- **Reading text**:
'''

COVER STORY, MAY 2007

A Greener World
Baum Development is creating Green Exchange, the country’s first green business community, in Chicago.
Amy Bigley

Baum Development is building Green Exchange on Diversey Avenue in Chicago.

For the country’s first sustainable business community, Green Exchange developer Baum Development of Chicago is looking to create a green-friendly business environment for retailers and customers.

“Our first goal for the project is to create a venue in which green businesses can grow and flourish,” says Phil Baugh, director of leasing for Baum Realty Group, a sister company to Baum Development. “Our second goal is to help advance the green economy from niche to mainstream, and third, is to help increase public awareness about sustainable products and services, and how sustainability can be incorporated into daily routines.”

Green Exchange is a 250,000-square-foot adaptive reuse development of the former Frederick Cooper Lamp Company factory located at 2545 West Diversey Avenue in Chicago’s Logan Square neighborhood. The redevelopment will feature 80,000 square feet of retail/showroom space on the first and second floors, and 120,000 square feet of office space on the third and fourth floors, with all units ranging from 600 to 62,000 square feet.

With 15 tenants currently committed to the project, Baum Development is only marketing Green Exchange to retailers that offer sustainable products and services, and are actively working to expand the green marketplace and environmental initiatives. Along with signed tenants such as Consolidated Printing, Greenmaker Supply, Distant Village Packaging and Green Building Exchange, Green Exchange is looking to attract a bicycle retailer; a sustainable kitchen showroom; an organic clothing store; an organic restaurant and catering service; green publications; an eco-friendly furniture company; socially responsible investment advisors; green architects and interior designers; a green residential cleaning company; an environmentally conscious beauty salon/spa and an environmentally responsible dry cleaner.

'''

- **Stored data**:
'''

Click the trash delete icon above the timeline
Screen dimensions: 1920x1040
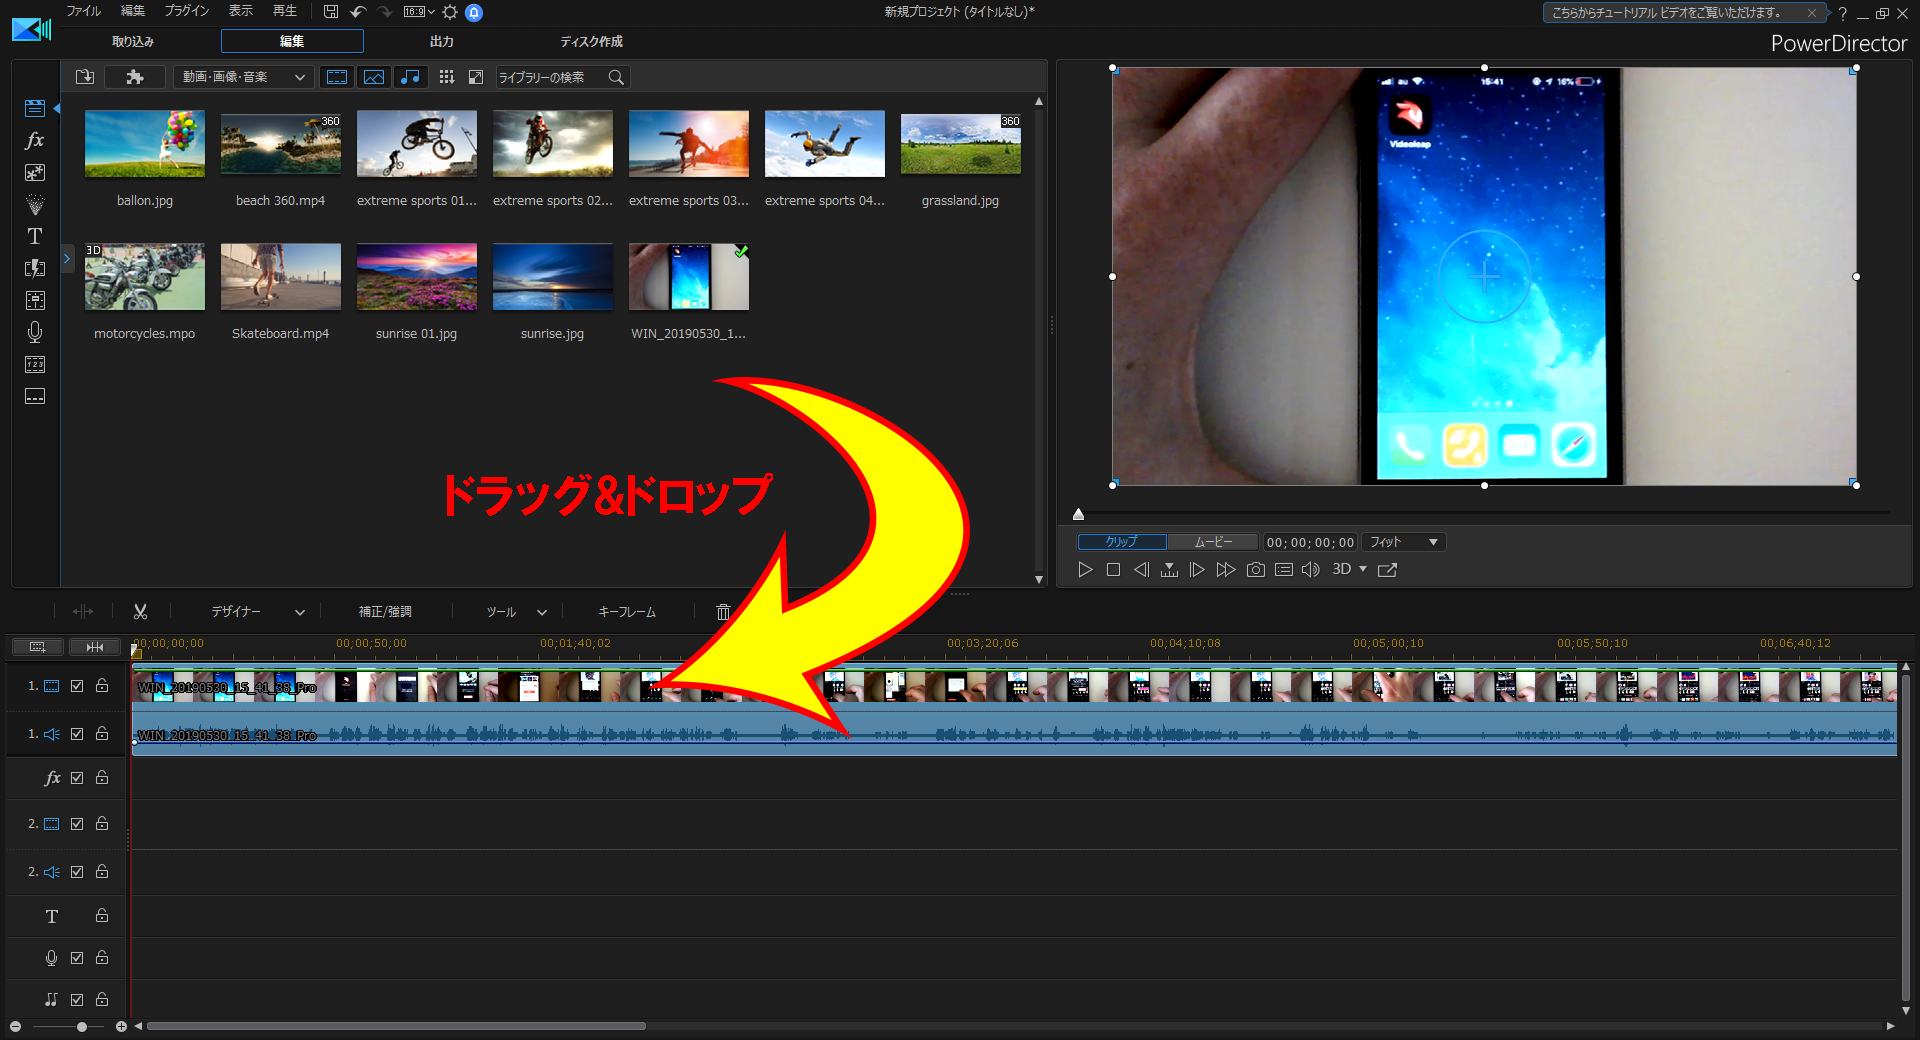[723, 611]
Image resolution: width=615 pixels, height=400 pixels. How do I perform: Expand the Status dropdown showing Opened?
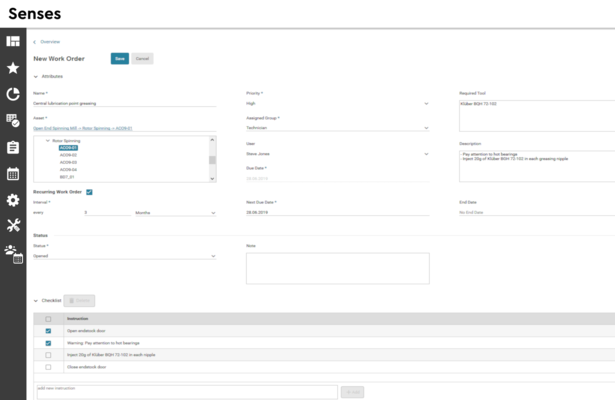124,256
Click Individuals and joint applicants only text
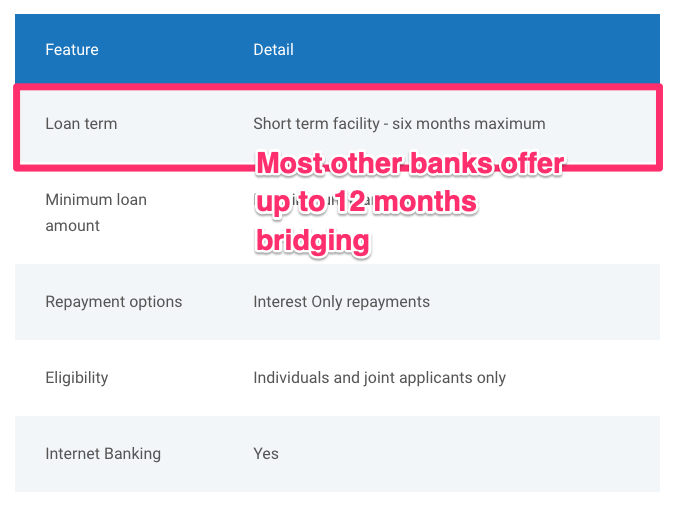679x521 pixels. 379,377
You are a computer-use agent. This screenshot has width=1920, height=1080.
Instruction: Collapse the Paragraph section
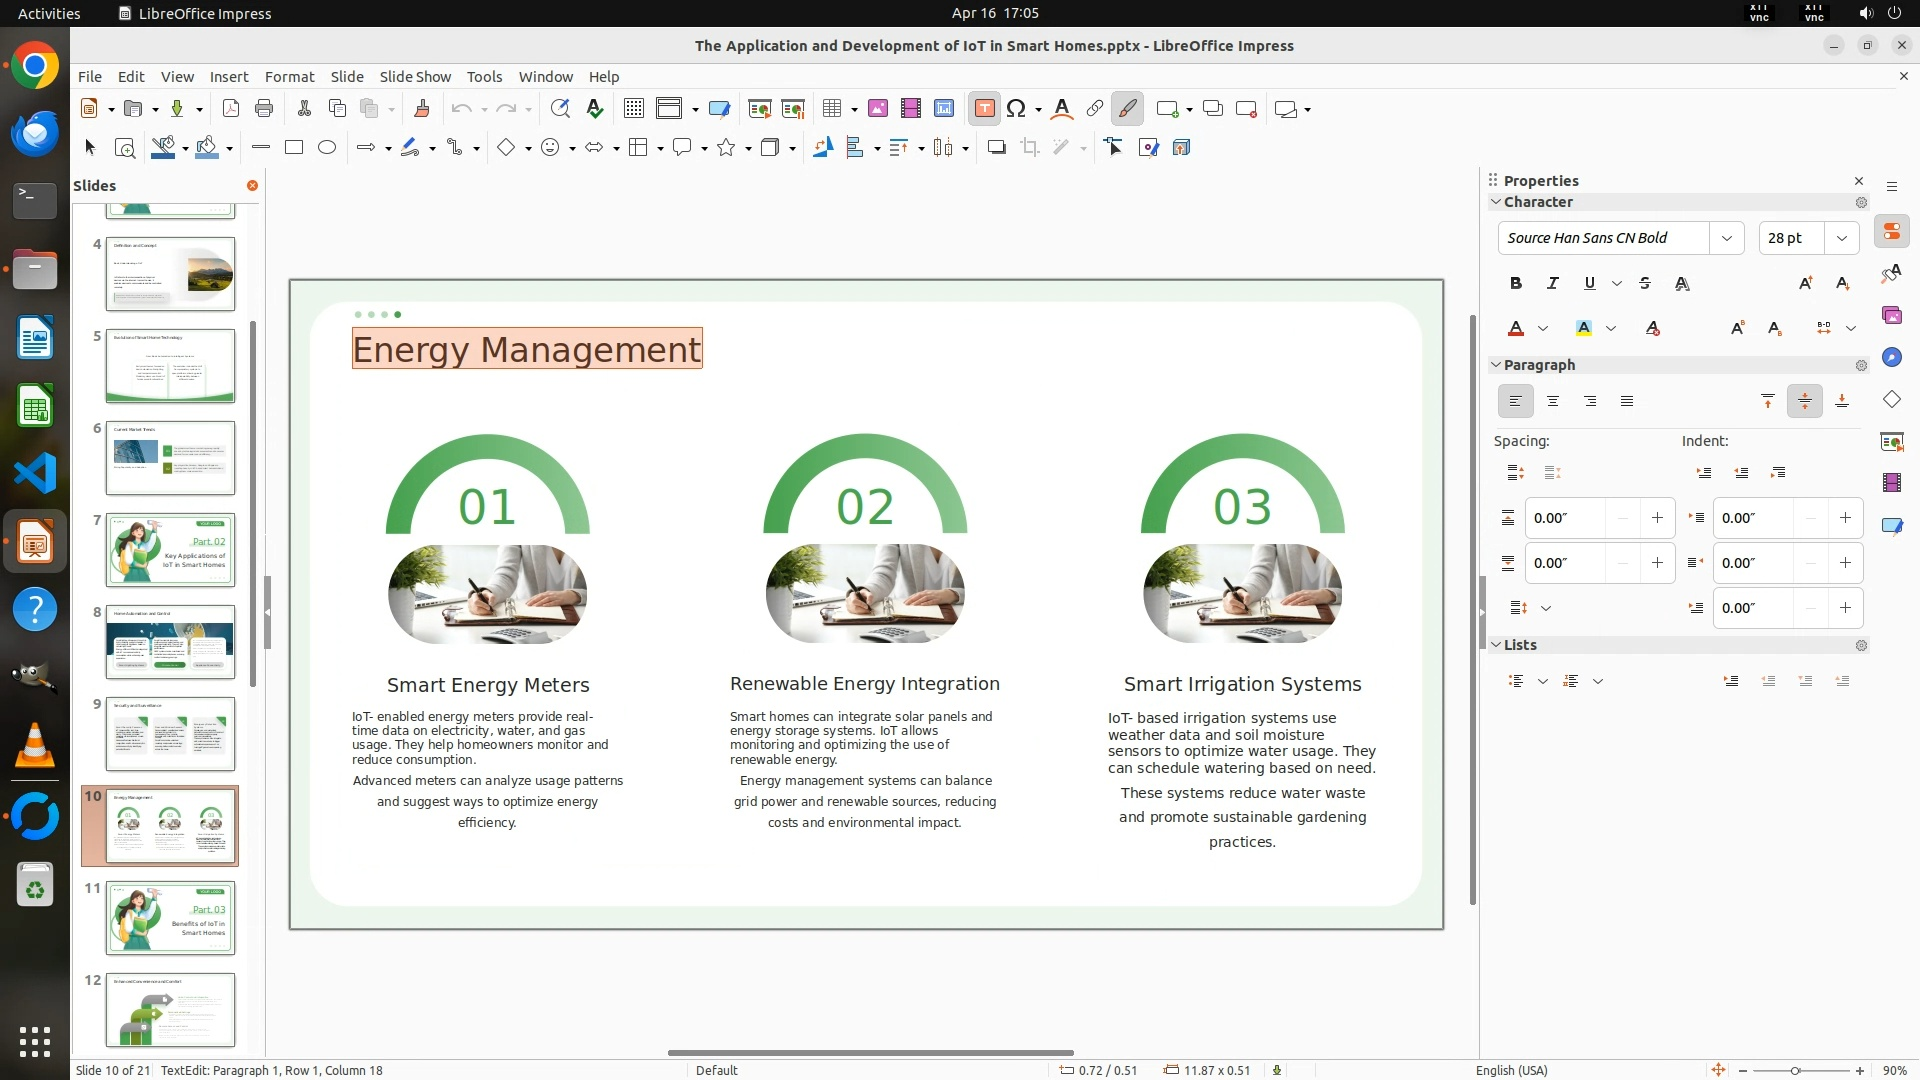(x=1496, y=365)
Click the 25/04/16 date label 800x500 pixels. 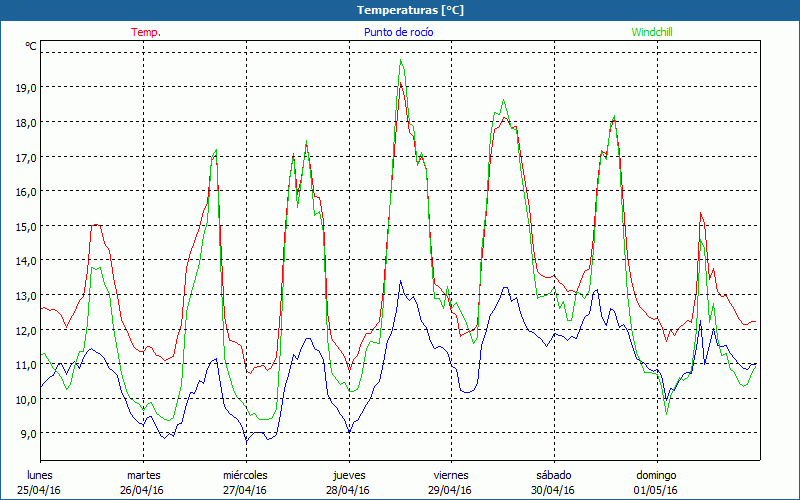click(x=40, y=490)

'''

- **Task prompt**:
Please revise the passage of the Green Exchange article starting at "COVER STORY, MAY" and ending at "retailers and customers.", replacing "sustainable" with "eco-friendly". Rely only on the text above for this work.

- **Task output**:
COVER STORY, MAY 2007

A Greener World
Baum Development is creating Green Exchange, the country’s first green business community, in Chicago.
Amy Bigley

Baum Development is building Green Exchange on Diversey Avenue in Chicago.

For the country’s first eco-friendly business community, Green Exchange developer Baum Development of Chicago is looking to create a green-friendly business environment for retailers and customers.